If his landlady had entered the room a little later, she would have seen him standing in the window with both arms raised on high, his head flung back, and an expression of the utmost rapture on his face. But then he shuddered, opened his eyes, and as if in a dream went back to his desk.
"On the other hand, however, it is impossible to doubt," he wrote rapidly, heedless of all that he had already written, "that God cannot now reveal Himself otherwise than in primitive forms of worship. With the decay of faith in modern times our connection with the old religious life has been broken. To bring us back to Him, God must begin again from the beginning and do as He did with the savages in olden times: at first He is an idol, a fetish; the idol of a group, a clan or a tribe; He animates all nature and works through a witch-doctor. This evolution of religion is being repeated before our eyes, beginning with its prehistoric forms and working upwards to the loftier types. It is possible that the present religious wave will divide into several streams, each striving for supremacy to the disadvantage of the others.
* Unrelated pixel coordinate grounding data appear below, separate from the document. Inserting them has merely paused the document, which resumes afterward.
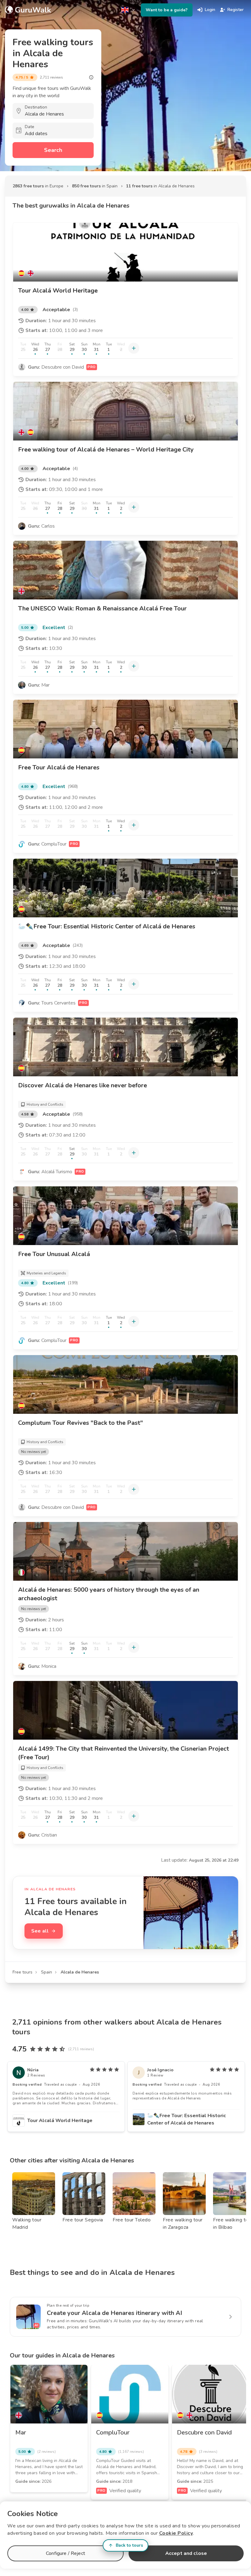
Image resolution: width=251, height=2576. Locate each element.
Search (53, 150)
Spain (46, 1972)
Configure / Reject (65, 2553)
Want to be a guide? (167, 10)
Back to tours (129, 2545)
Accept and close (186, 2553)
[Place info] (91, 77)
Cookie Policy (176, 2533)
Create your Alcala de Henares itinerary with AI (114, 2313)
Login (210, 10)
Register (235, 10)
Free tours (22, 1972)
We must expect an era of religious struggles which will surpass the Crusades in their fury and obstinacy and the last World Wars in their scope. In our godless world the Kingdom of Heaven cannot be established without great sacrifices and confusion of doctrine. Nevertheless I say unto you: Give yourself up with your whole beings to the Absolute; believe in God, in whatsoever form He may declare Himself to you. Behold even now He cometh to set up on our earth, and perchance on other planets of our system also, the everlasting Empire of God, the Czardom of the Absolute. Ere it is too late, I say yet again unto you: Humble yourselves before Him!"
This article by Dr. Blahous did actually appear. Not in its entirety, to be sure. The editor published part of his discussion of the new sects and the whole of his conclusion, with a cautious note to the effect that this paper by the youthful savant was certainly characteristic of our times.
Blahous's article did not cause any stir, for it was overshadowed by other events. Only that youthful savant, Dr. Regner, Lecturer in Philosophy, read it with immense interest and afterwards proclaimed in various places: "Blahous is impossible. Utterly impossible. How on earth can a man have the nerve to pose as an expert on religion when he actually believes in God?"